McNally is particularly delighted that his longtime collaborator Nathan Lane and the other veteran actors are joined by two cast members making their Broadway debuts. “This is an ensemble piece,” he points out, “and I’m proud to introduce Micah Stock and Rupert Grint, who is a big deal because of the Harry Potter movies. When you see all the young people in the audience, he is the reason.”
The British-born Grint admits with a laugh that he has never attended an opening night party in real life. The 26-year-old’s only previous stage credit was a 2013 West End production of Jez Butterworth’s drama Mojo, but you’d never know that from his assured and hilarious performance as director Frank Finger in It’s Only a Play. Clad in an eye-popping print suit, his red hair gelled like a rock star’s, Grint makes a vivid comic impression as an arrogant critics’ darling, lamenting with a pout, “I can’t help it — I was born charismatic.”

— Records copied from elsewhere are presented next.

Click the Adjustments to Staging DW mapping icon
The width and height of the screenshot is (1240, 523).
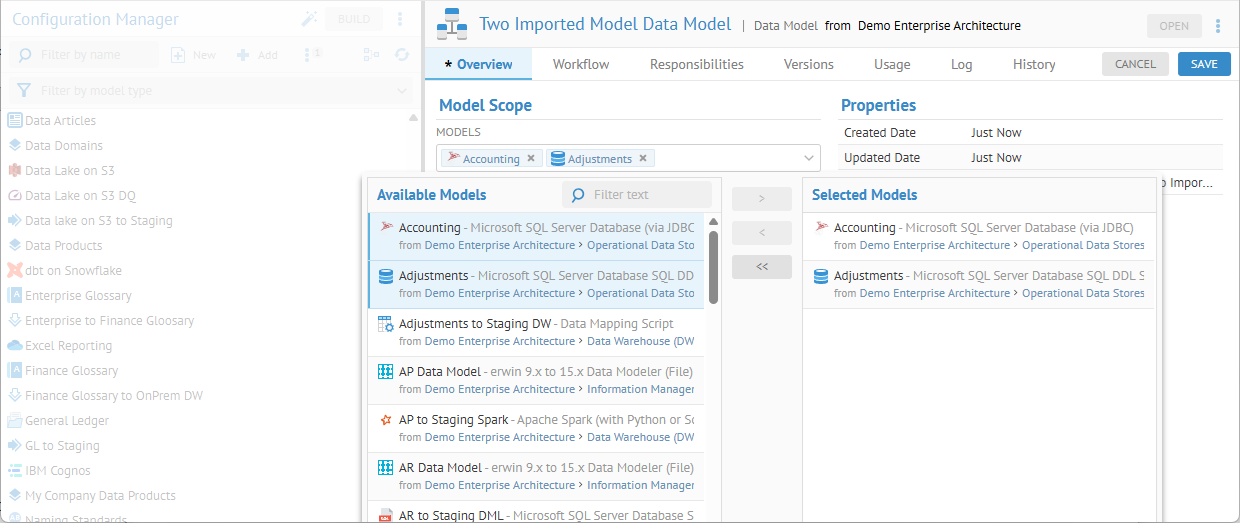[x=386, y=324]
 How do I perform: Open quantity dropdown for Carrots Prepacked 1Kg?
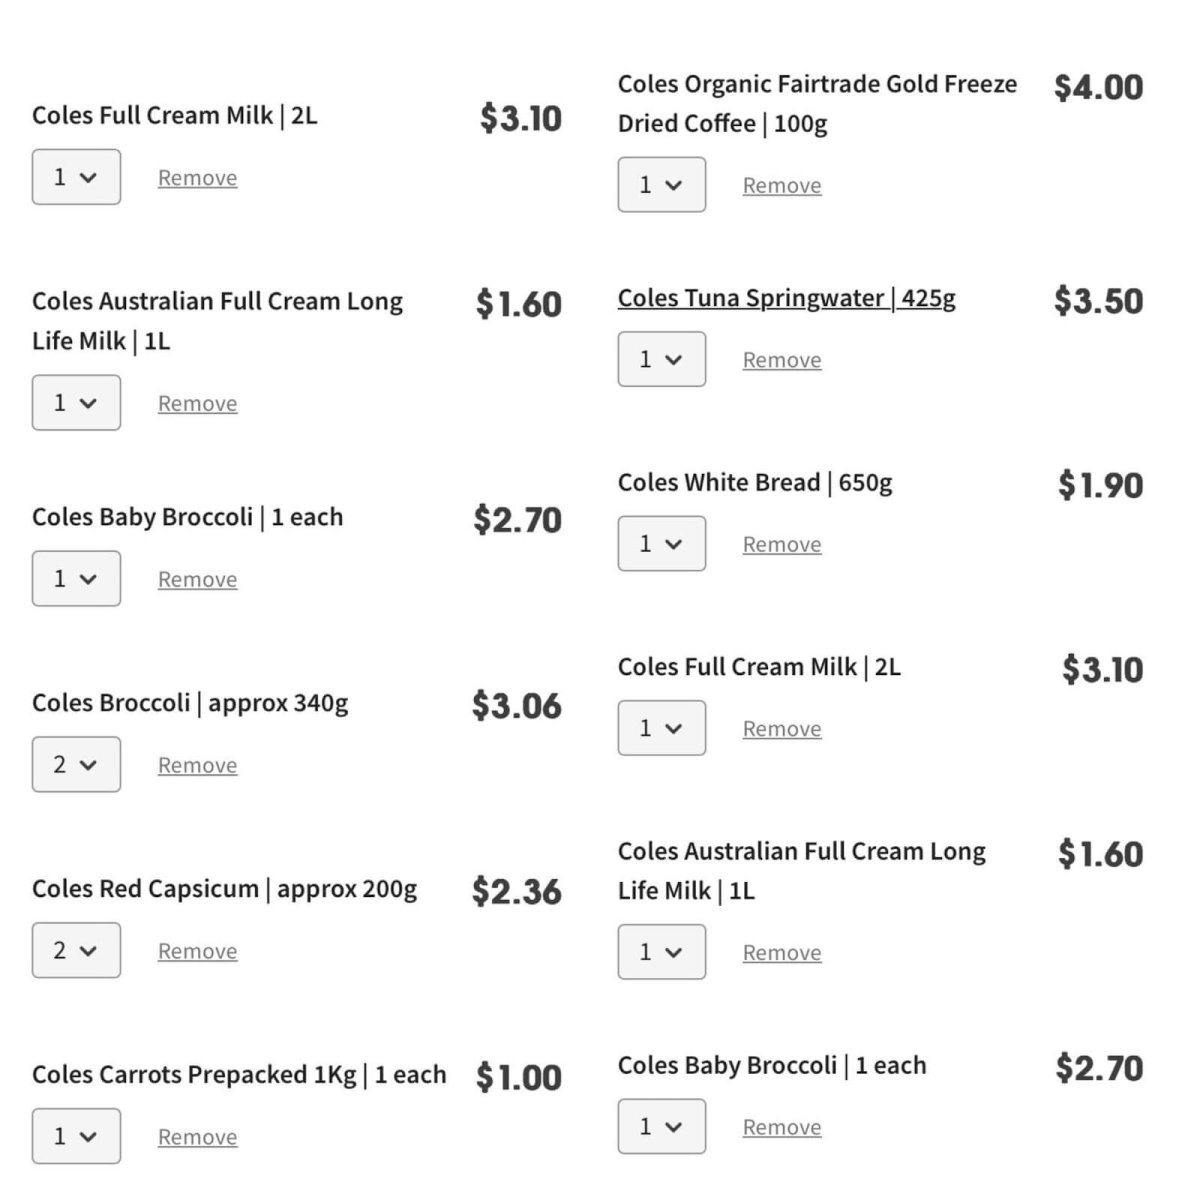[x=76, y=1136]
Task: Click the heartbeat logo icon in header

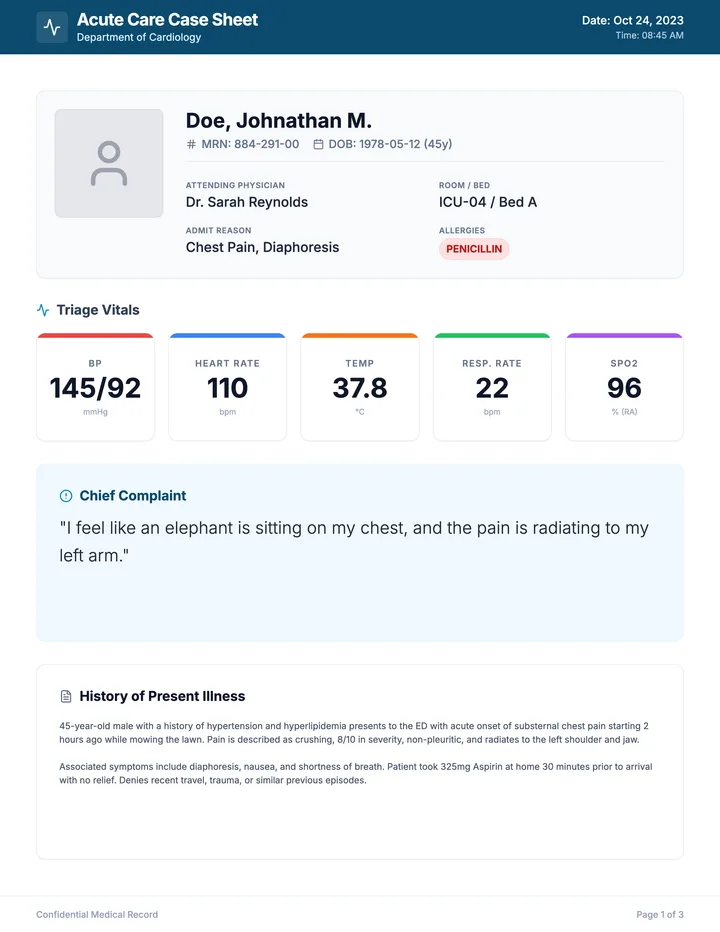Action: [x=52, y=27]
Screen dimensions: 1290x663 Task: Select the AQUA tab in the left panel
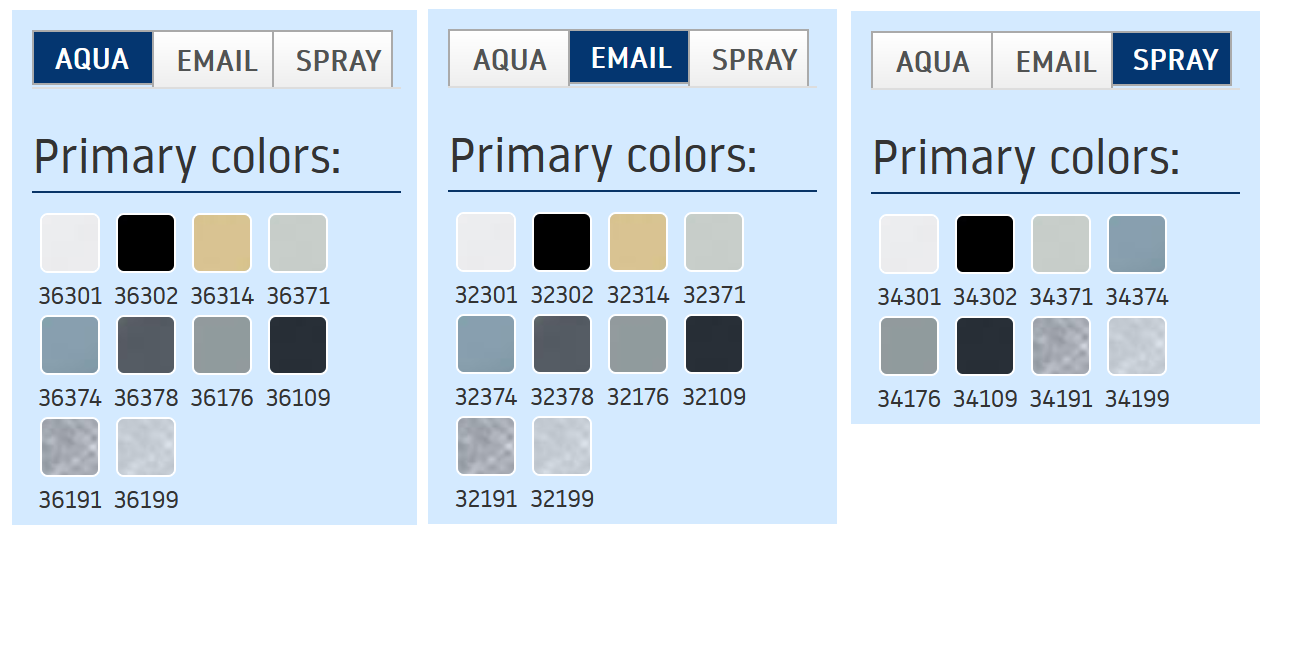pos(92,60)
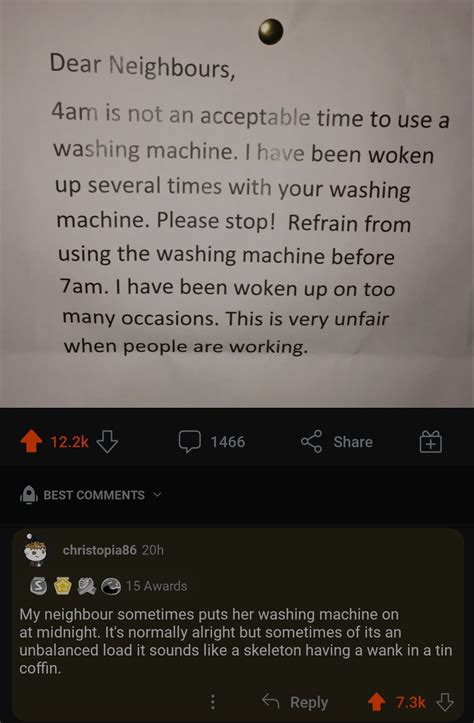
Task: Click the Reply text on the comment
Action: click(309, 702)
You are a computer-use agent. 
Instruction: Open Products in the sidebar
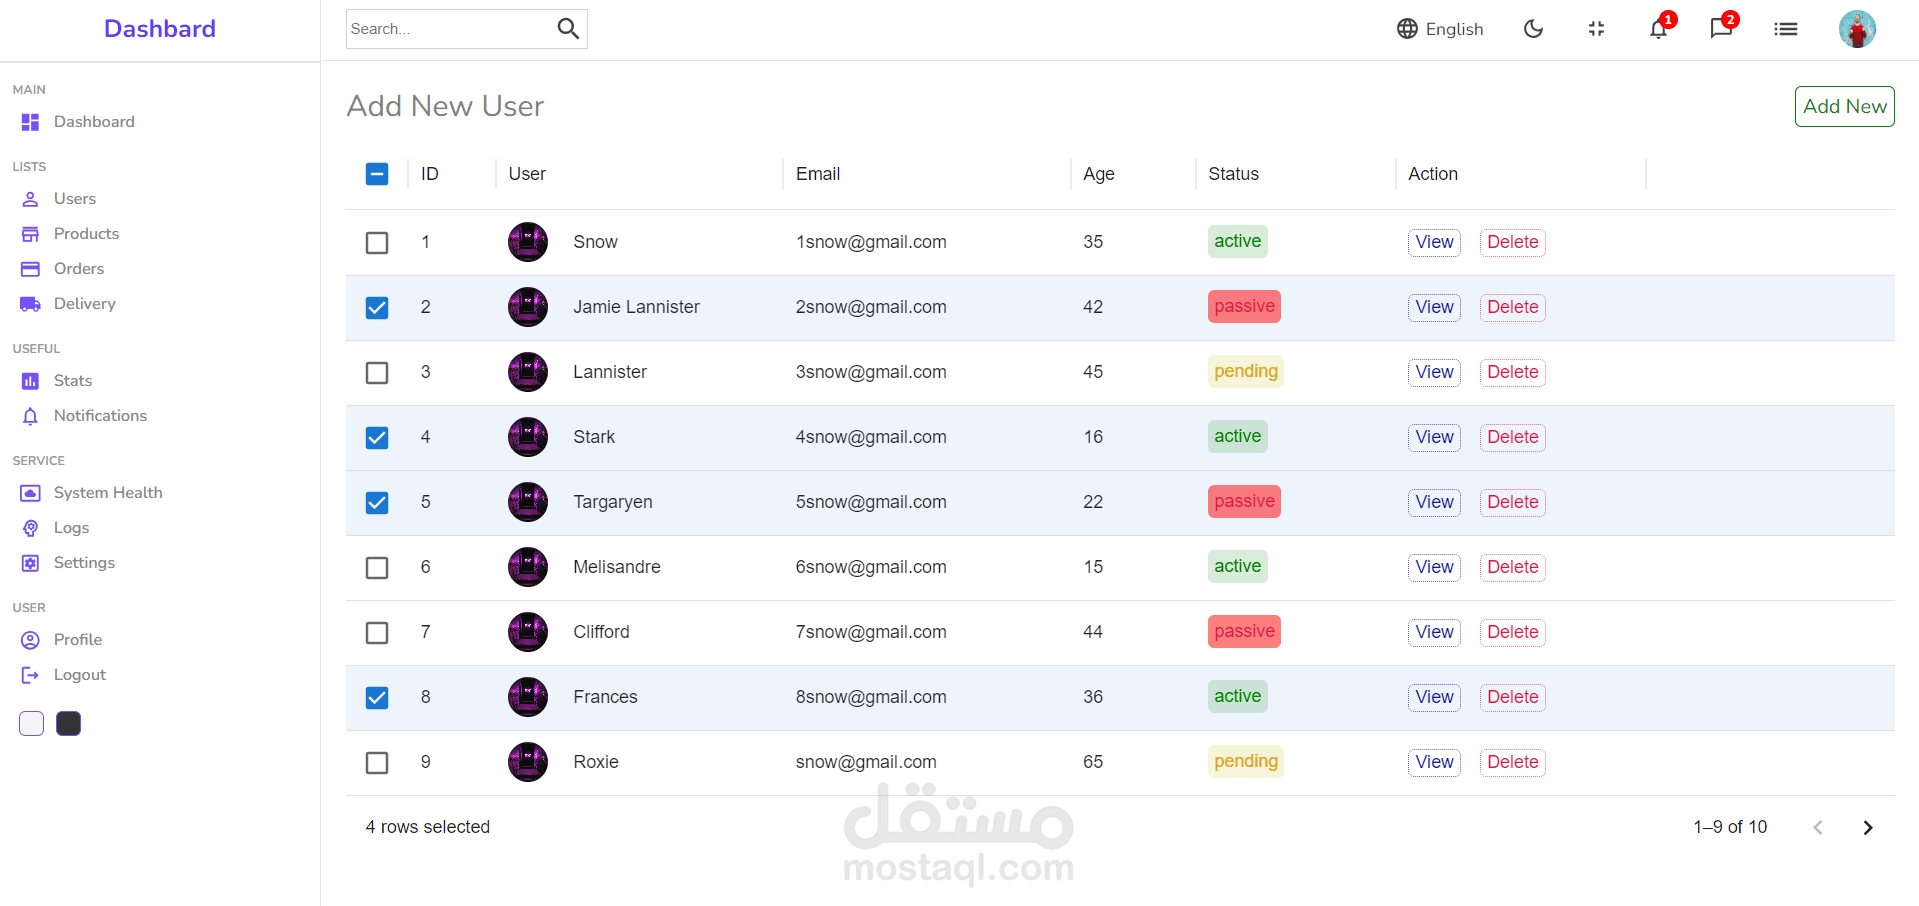pos(86,234)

“When I read the script, I loved the character immediately,” says Grint, who is much more low-key in conversation than “Sir” Frank. “He’s already been knighted and is on top of his game, but he’s sick of being glorified. He’s also a borderline kleptomaniac, bold and ridiculous and kind of crazy, which is really, really fun for me. The play has such a rich variety of characters, all wanting different things from the reviews.”
Soon after accepting the part during a Skype interview with director Jack O’Brien, Grint found himself in rehearsal with five legendary American stage stars. “On the first day, I thought, What have I gotten myself into?” he recalls with a laugh. “I was terrified, but everyone was really welcoming, and the audience response has been amazing.” Recalling a backstage visit with his Harry Potter costar Daniel Radcliffe during Radcliffe’s Broadway run of How to Succeed in Business Without Really Trying, Grint says, “Dan was just shaking with excitement, and I felt that I definitely wanted to have a go” at Broadway.
McNally and his young costar agree that it’s not necessary to be a Broadway expert to appreciate the humor in It’s Only a Play. “I’m certainly not trying to make this a snob play for people ‘in the know,’” the playwright says. “Master Class is the most performed of my plays, and it’s about Maria Callas teaching people to sing obscure 19th century music. If you write characters honestly and truthfully, audiences will identify with them. I’m proud of the fact that I’ve made the arts more visible.”
A half century after debuting on Broadway with a flop, McNally is enjoying success in multiple artistic arenas. In addition to the Broadway premiere of It’s Only a Play, his 1991 comedy Lips Together, Teeth Apart is being revived at Second Stage in October, his libretto for the original opera Great Scott will debut in Dallas in 2015, and director Mike Nichols is prepping a movie adaptation of Master Class starring Meryl Streep.
“I’m on top of the world right now,” says McNally, marveling over the many “six degrees of separation” reunions in It’s Only a Play. There’s Lane and Broderick, costars of The Producers and The Odd Couple; Broderick and Mullally, sweethearts in the 1995 How to Succeed revival; McNally and Lane, who worked together on Love! Valour! Compassion! and other plays in the 1990s; and McNally and Abraham, whose flop inspired the entire evening. “It’s a small community of talented people,” McNally says of Broadway, “and we’re having the time of our lives.”